Affinity purification and composition of the human STAGA complex. (A) Immunopurified STAGA complex. Shown is a silver stain of gradient SDS-PAGE gels containing STAGA purified from nuclear extracts of the fh:SPT3-expressing cell line (lanes 2 and 3) and mock-purified fractions derived from control HeLa nuclear extracts (lanes 1 and 4) after affinity purification on M2-agarose (lanes 1 and 2) or after successive immunopurifications M2-agarose and anti-HA antibody resins (lanes 3 and 4).
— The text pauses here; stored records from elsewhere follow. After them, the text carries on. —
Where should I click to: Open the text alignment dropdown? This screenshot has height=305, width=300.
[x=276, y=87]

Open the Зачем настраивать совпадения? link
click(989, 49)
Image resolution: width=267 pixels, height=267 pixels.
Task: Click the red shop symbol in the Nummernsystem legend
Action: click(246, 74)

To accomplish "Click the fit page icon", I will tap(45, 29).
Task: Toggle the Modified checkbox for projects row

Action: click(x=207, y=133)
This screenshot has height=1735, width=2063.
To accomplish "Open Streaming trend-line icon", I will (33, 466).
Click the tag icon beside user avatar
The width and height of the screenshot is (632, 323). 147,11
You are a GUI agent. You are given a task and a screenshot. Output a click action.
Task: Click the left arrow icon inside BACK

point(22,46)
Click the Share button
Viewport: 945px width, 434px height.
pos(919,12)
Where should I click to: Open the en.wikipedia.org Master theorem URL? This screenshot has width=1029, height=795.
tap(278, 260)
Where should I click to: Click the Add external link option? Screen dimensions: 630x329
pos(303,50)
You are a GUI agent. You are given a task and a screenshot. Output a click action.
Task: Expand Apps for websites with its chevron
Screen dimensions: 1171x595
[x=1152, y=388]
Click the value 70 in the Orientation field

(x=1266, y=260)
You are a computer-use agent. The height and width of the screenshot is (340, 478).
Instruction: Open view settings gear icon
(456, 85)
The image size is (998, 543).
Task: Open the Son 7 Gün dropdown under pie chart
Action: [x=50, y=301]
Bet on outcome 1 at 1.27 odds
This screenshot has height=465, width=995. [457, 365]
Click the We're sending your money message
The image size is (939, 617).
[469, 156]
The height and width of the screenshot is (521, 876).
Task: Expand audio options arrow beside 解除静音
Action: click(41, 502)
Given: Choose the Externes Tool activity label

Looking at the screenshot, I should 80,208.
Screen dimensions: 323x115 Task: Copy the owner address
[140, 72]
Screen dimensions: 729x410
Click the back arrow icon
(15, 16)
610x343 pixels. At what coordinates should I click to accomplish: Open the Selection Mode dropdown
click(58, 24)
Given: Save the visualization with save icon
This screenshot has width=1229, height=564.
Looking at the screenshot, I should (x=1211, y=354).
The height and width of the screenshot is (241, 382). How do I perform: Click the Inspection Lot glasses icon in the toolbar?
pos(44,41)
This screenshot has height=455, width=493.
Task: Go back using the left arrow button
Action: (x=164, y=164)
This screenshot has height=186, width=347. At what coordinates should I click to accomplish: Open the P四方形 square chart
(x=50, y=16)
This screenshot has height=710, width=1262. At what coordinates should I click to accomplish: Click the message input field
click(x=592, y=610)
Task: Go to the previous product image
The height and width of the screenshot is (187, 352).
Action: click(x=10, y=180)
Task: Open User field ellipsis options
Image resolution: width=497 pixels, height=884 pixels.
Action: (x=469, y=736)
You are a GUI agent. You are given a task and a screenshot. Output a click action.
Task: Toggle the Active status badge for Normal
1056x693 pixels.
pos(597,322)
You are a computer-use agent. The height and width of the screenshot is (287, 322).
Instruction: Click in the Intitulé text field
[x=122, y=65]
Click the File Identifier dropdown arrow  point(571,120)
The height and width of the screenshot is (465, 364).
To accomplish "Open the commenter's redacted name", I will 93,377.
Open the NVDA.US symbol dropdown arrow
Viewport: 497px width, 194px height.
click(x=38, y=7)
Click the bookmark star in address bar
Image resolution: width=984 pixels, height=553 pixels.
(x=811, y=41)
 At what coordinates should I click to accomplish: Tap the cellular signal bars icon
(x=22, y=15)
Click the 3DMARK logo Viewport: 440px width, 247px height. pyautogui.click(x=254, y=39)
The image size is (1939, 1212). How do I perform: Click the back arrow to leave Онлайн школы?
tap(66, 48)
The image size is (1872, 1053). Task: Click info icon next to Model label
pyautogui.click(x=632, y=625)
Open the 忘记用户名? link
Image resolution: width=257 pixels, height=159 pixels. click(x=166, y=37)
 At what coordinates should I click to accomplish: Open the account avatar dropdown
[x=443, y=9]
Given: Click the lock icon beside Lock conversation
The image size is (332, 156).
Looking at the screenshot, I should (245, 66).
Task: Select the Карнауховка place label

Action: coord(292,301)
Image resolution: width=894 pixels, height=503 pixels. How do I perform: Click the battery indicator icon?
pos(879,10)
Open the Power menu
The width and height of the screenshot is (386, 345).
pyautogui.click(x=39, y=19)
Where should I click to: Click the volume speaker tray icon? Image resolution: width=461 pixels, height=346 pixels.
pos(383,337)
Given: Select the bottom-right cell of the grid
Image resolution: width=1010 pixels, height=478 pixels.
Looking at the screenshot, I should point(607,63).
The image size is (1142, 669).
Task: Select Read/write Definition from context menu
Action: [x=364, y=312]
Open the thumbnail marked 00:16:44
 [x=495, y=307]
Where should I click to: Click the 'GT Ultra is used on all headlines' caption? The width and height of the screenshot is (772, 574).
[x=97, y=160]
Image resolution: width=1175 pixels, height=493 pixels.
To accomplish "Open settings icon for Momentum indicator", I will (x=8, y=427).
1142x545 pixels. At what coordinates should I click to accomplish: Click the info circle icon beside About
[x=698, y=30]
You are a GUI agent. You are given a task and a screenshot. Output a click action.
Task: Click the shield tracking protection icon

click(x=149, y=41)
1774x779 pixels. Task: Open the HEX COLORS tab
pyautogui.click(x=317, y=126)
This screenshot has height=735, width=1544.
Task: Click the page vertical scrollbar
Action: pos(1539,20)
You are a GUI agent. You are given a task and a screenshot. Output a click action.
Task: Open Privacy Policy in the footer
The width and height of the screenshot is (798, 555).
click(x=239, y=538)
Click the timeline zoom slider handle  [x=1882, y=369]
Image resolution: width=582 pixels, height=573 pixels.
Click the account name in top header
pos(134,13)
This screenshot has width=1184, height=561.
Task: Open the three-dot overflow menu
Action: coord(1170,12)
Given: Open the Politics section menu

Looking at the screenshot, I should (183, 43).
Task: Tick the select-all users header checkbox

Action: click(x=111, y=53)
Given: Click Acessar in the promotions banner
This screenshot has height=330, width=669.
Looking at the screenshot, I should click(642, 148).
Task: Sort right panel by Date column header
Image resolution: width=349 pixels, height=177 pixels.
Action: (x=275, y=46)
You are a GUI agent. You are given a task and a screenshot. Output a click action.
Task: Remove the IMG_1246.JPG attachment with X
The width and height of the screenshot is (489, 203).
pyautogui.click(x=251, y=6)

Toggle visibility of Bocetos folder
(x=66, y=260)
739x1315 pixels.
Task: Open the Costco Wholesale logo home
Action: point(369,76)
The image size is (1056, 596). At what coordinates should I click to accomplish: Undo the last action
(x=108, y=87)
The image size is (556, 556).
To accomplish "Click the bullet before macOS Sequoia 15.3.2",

The positions of fh:SPT3 and STAFs with their approximate molecular masses are indicated. (B) Identity of STAFs determined by tandem MS. n.a., not analyzed.

FIG. 2

Amino acid sequence comparisons of human STAF65γ with S. cerevisiae (S.c.) SPT7 (A), STAF42 with S. cerevisiae ADA1 (B), and a domain of STAF42 with histone fold domains of human TAF_II135 and histone H2A (C). (A and B) Alignment was performed with MacVector software. Identical and related amino acids are boxed and shaded, and the underlined sequence is the histone fold domain of yeast SPT7 (22). (C) The three α-helices (α1 to α3) of the histone H2A fold are schematized over their corresponding sequences. The underlined sequence indicates TAF_II135 amino acids important for interactions with TAF_II20 (23) that are conserved in STAF42.

FIG. 3

SDS-PAGE and Western blot analyses of complexes purified from cells expressing epitope-tagged fh:TAF_II31 and fh:SPT3. (A) Silver-stained SDS-PAGE gel containing M2-agarose-purified complexes from nuclear extracts of cells expressing fh:TAF_II31 (lane 1) and fh:SPT3 (lane 2). Black and white arrowheads indicate, respectively, TFIID-specific and STAGA-specific components; gray arrowheads point to TAF_IIs shared by TFIID and STAGA. (B) Western blot analysis of the fh:TAF_II31- and fh:SPT3-containing complexes in panel A. A double arrowhead indicates the expected position of native TAF_II31 in the fh:TAF_II31 complexes (lane 1). (C) Western blot analysis with specific SAP130, GCN5, hADA2, and TAF_II20/15 antibodies of M2 affinity-purified STAGA from nuclear extracts of fh:SPT3 cells (lane 1) and of the mock-purified M2 fraction (lane 2) from control HeLa nuclear extracts (M2-control).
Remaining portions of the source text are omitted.